Please set down the records below exactly as they appear.
*** Begin section ***
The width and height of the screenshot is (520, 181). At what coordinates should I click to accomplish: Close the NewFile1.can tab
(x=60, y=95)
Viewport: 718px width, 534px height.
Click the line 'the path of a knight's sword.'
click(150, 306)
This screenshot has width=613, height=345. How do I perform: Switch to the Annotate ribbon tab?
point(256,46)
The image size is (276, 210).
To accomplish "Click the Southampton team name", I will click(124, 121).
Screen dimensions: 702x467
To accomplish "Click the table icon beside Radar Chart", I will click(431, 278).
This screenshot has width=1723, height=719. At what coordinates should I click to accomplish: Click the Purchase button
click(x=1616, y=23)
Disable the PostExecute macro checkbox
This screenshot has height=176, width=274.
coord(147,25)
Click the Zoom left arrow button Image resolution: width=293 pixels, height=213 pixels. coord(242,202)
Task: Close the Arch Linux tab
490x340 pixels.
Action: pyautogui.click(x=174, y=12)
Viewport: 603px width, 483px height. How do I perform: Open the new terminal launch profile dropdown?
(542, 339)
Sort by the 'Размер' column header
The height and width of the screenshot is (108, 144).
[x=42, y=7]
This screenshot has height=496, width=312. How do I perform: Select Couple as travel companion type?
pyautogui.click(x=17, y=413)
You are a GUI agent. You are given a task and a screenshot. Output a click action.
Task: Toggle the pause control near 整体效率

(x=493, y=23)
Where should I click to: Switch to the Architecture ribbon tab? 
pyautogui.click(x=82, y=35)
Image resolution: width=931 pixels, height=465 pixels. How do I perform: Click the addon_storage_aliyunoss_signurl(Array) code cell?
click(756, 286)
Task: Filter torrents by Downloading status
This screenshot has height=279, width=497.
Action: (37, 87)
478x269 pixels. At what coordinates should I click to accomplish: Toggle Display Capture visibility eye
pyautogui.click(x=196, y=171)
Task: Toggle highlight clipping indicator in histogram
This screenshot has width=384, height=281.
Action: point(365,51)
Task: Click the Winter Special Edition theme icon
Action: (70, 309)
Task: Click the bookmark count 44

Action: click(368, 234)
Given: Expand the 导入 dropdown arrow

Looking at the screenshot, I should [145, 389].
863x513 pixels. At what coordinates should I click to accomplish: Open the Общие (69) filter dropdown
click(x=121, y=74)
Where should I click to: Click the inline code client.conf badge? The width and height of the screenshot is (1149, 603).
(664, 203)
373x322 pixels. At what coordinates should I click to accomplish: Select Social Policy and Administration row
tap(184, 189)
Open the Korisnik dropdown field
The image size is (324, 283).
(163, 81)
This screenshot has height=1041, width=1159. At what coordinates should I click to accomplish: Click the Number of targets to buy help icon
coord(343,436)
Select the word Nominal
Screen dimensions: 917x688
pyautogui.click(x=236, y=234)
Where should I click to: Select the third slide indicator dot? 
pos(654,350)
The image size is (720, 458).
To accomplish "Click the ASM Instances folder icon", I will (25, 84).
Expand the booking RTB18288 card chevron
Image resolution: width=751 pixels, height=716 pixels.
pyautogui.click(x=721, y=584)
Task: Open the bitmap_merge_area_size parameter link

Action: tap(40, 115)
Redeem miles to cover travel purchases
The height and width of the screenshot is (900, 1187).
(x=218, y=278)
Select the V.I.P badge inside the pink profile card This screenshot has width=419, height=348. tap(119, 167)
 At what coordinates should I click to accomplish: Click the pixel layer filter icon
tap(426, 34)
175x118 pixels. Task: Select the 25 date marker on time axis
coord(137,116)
*** End section ***
> [COMPLETED TASK]
The width and height of the screenshot is (520, 181). At what coordinates should I click to accomplish: Close the NewFile1.can tab
(x=60, y=95)
Viewport: 718px width, 534px height.
Click the line 'the path of a knight's sword.'
click(150, 306)
This screenshot has width=613, height=345. How do I perform: Switch to the Annotate ribbon tab?
point(256,46)
The image size is (276, 210).
To accomplish "Click the Southampton team name", I will click(124, 121).
Screen dimensions: 702x467
To accomplish "Click the table icon beside Radar Chart", I will click(431, 278).
This screenshot has width=1723, height=719. At what coordinates should I click to accomplish: Click the Purchase button
click(x=1616, y=23)
Disable the PostExecute macro checkbox
This screenshot has height=176, width=274.
coord(147,25)
Click the Zoom left arrow button Image resolution: width=293 pixels, height=213 pixels. coord(242,202)
Task: Close the Arch Linux tab
490x340 pixels.
Action: pyautogui.click(x=174, y=12)
Viewport: 603px width, 483px height. How do I perform: Open the new terminal launch profile dropdown?
(542, 339)
Sort by the 'Размер' column header
The height and width of the screenshot is (108, 144).
[x=42, y=7]
This screenshot has height=496, width=312. How do I perform: Select Couple as travel companion type?
pyautogui.click(x=17, y=413)
You are a GUI agent. You are given a task and a screenshot. Output a click action.
Task: Toggle the pause control near 整体效率

(x=493, y=23)
Where should I click to: Switch to the Architecture ribbon tab? 
pyautogui.click(x=82, y=35)
Image resolution: width=931 pixels, height=465 pixels. How do I perform: Click the addon_storage_aliyunoss_signurl(Array) code cell?
click(756, 286)
Task: Filter torrents by Downloading status
This screenshot has height=279, width=497.
Action: (37, 87)
478x269 pixels. At what coordinates should I click to accomplish: Toggle Display Capture visibility eye
pyautogui.click(x=196, y=171)
Task: Toggle highlight clipping indicator in histogram
This screenshot has width=384, height=281.
Action: point(365,51)
Task: Click the Winter Special Edition theme icon
Action: (70, 309)
Task: Click the bookmark count 44

Action: click(368, 234)
Given: Expand the 导入 dropdown arrow

Looking at the screenshot, I should [145, 389].
863x513 pixels. At what coordinates should I click to accomplish: Open the Общие (69) filter dropdown
click(x=121, y=74)
Where should I click to: Click the inline code client.conf badge? The width and height of the screenshot is (1149, 603).
(664, 203)
373x322 pixels. At what coordinates should I click to accomplish: Select Social Policy and Administration row
tap(184, 189)
Open the Korisnik dropdown field
The image size is (324, 283).
(163, 81)
This screenshot has height=1041, width=1159. At what coordinates should I click to accomplish: Click the Number of targets to buy help icon
coord(343,436)
Select the word Nominal
Screen dimensions: 917x688
pyautogui.click(x=236, y=234)
Where should I click to: Select the third slide indicator dot? 
pos(654,350)
The image size is (720, 458).
To accomplish "Click the ASM Instances folder icon", I will (25, 84).
Expand the booking RTB18288 card chevron
Image resolution: width=751 pixels, height=716 pixels.
pyautogui.click(x=721, y=584)
Task: Open the bitmap_merge_area_size parameter link

Action: tap(40, 115)
Redeem miles to cover travel purchases
The height and width of the screenshot is (900, 1187).
(x=218, y=278)
Select the V.I.P badge inside the pink profile card This screenshot has width=419, height=348. tap(119, 167)
 At what coordinates should I click to accomplish: Click the pixel layer filter icon
tap(426, 34)
175x118 pixels. Task: Select the 25 date marker on time axis
coord(137,116)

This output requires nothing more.